■ Text shown ■
According to a published perspective in the online March 14, New England Journal of Medicine (NEJM), the concern over Pradaxa may be due to heightened vigilance and “stimulated reporting” and not because there are more patients injured by the drug when compared to other anticoagulants.

The perspective article is authored by researchers within the FDA’s Center for Drug Evaluation and Research (CDER).

It flies in the face of adverse event reports (FAERS) coming into the FDA that claim Pradaxa users experienced excessive and uncontrolled cerebral, rectal and gastrointestinal bleeding have resulted in over 500 deaths.

It also conflicts with the findings of the Institute for Safe Medication Practices (ISMP), a nonprofit that monitors drug safety. According to the group, Pradaxa is at the top of the list of over 800 medication complaints the group monitors.  And ISMP reported earlier this year that Pradaxa users were five times more likely than warfarin users to have a fatal outcome.

This is the same division within the FDA that approved Pradaxa (dabigatran) in late 2010 as a more convenient alternative to the 1954-approved warfarin to treat the risk of stroke in patients with nonvalvular atrial fibrillation, that is AF not caused by heart valve problems.

They used the RE-LY trial (Randomized Evaluation of Long-term Anticoagulation Therapy) as a basis for the FDA approval. The RE-LY trial found no difference in the cases of excessive and uncontrolled bleeding when comparing Pradaxa to warfarin. The FDA also looked at insurance records and its own internal data to come to that conclusion.

What any report on adverse drug events should consider is the degree to which the drug maker takes advantage of a waiver to submit to the agency any report about an adverse event that the drug maker considers “not serious.” How might these waivers affect the unreliability of the data gathered?

The heightened vigilance concerning Pradaxa does not extend to the drug’s warning. Many patients and their doctors still do not understand there is no reversal agent to this anticoagulant as there is with warfarin. The only treatment is dialysis which is not a practical solution if you are bleeding to death. And, that is the real danger for people who urgently require reversal and bleed out because no agent is available to accomplish reversal of the anticoagulant effects of Pradaxa.

Yet the FDA continues to defend releasing Pradaxa with no antidote.

Meanwhile the manufacturer, Boehringer Ingelheim, plans to continue looking for a reversal agent and the FDA plans to continue postmarket surveillance of Pradaxa.

■ Dataset extract ■
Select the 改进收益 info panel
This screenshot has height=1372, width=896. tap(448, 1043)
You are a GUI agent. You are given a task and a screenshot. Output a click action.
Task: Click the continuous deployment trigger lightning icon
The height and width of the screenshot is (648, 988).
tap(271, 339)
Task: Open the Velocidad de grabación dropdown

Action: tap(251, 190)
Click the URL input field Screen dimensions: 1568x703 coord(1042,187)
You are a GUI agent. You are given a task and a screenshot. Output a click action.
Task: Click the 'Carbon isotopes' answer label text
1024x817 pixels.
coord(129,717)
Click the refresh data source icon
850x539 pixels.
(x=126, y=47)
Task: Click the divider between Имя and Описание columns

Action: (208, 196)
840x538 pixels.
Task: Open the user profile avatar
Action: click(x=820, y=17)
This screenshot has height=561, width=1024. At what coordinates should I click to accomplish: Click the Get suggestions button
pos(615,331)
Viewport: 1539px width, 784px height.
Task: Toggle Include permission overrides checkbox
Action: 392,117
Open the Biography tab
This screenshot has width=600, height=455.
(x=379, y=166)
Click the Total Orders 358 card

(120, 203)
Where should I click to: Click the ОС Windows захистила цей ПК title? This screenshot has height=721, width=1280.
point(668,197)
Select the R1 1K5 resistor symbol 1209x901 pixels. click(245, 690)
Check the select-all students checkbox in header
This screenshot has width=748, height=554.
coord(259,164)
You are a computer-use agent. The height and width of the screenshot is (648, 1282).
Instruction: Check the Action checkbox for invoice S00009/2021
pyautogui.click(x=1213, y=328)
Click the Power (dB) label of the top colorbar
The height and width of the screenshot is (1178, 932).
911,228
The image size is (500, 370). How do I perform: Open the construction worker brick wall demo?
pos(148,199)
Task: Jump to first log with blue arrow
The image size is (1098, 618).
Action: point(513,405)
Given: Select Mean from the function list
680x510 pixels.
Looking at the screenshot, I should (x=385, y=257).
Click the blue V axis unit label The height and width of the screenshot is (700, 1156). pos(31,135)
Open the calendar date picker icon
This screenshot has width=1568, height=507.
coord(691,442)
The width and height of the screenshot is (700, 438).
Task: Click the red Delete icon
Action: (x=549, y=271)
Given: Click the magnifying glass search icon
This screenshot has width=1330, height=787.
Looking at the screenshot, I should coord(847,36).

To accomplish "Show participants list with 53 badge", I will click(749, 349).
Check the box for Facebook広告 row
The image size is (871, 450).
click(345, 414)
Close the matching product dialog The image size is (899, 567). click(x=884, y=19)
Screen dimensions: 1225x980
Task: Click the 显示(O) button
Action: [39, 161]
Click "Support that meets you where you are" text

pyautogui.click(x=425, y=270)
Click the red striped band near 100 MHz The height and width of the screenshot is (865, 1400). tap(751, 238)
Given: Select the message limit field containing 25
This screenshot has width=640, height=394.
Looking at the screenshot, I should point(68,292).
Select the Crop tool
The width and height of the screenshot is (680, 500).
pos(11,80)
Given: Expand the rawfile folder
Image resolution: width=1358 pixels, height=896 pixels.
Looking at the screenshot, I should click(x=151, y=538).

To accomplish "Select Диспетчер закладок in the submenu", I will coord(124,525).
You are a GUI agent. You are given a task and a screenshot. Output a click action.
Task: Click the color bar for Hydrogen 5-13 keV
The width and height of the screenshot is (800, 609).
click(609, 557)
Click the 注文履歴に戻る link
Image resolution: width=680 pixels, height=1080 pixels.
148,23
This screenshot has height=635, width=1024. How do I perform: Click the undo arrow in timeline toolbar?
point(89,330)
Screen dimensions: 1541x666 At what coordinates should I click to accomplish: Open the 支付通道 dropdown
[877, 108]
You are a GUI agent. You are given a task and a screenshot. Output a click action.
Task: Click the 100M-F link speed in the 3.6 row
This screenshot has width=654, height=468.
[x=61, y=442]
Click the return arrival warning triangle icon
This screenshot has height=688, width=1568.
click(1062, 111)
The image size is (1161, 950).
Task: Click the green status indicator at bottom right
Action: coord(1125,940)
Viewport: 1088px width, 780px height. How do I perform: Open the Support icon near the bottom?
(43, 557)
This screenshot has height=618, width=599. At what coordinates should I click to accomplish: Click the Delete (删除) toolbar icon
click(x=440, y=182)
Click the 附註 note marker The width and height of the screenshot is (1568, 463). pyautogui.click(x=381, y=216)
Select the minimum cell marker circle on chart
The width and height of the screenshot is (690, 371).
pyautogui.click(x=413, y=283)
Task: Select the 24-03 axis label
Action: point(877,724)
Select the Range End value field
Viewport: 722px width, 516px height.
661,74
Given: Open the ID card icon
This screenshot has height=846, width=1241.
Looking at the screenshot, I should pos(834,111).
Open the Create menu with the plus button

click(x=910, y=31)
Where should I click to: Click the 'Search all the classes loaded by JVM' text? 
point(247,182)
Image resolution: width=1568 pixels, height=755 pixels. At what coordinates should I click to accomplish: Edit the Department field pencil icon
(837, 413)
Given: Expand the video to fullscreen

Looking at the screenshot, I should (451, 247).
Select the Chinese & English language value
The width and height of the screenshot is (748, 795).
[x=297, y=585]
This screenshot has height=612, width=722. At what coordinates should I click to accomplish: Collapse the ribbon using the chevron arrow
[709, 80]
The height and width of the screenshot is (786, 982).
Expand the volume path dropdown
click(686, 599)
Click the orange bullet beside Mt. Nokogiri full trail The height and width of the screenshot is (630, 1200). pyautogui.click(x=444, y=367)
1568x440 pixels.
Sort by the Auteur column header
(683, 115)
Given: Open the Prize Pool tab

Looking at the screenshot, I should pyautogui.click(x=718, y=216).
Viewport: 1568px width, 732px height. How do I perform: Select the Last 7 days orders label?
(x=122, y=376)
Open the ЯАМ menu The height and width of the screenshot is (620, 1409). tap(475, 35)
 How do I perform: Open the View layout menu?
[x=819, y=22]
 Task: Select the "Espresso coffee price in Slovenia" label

■ The problem ■
Decide whether each statement below agrees with the text on Pradaxa, answering yes or no and quoting the deciding words of the text. (a) The perspective article was written by researchers at the FDA's Center for Drug Evaluation and Research. (b) The RE-LY trial found more cases of excessive and uncontrolled bleeding with Pradaxa than with warfarin. (c) Like warfarin, Pradaxa has a reversal agent. The records have no role in this exercise.

■ Answer to this task ■
(a) Yes: "The perspective article is authored by researchers within the FDA’s Center for Drug Evaluation and Research (CDER)."
(b) No: "The RE-LY trial found no difference in the cases of excessive and uncontrolled bleeding when comparing Pradaxa to warfarin."
(c) No: "there is no reversal agent to this anticoagulant as there is with warfarin."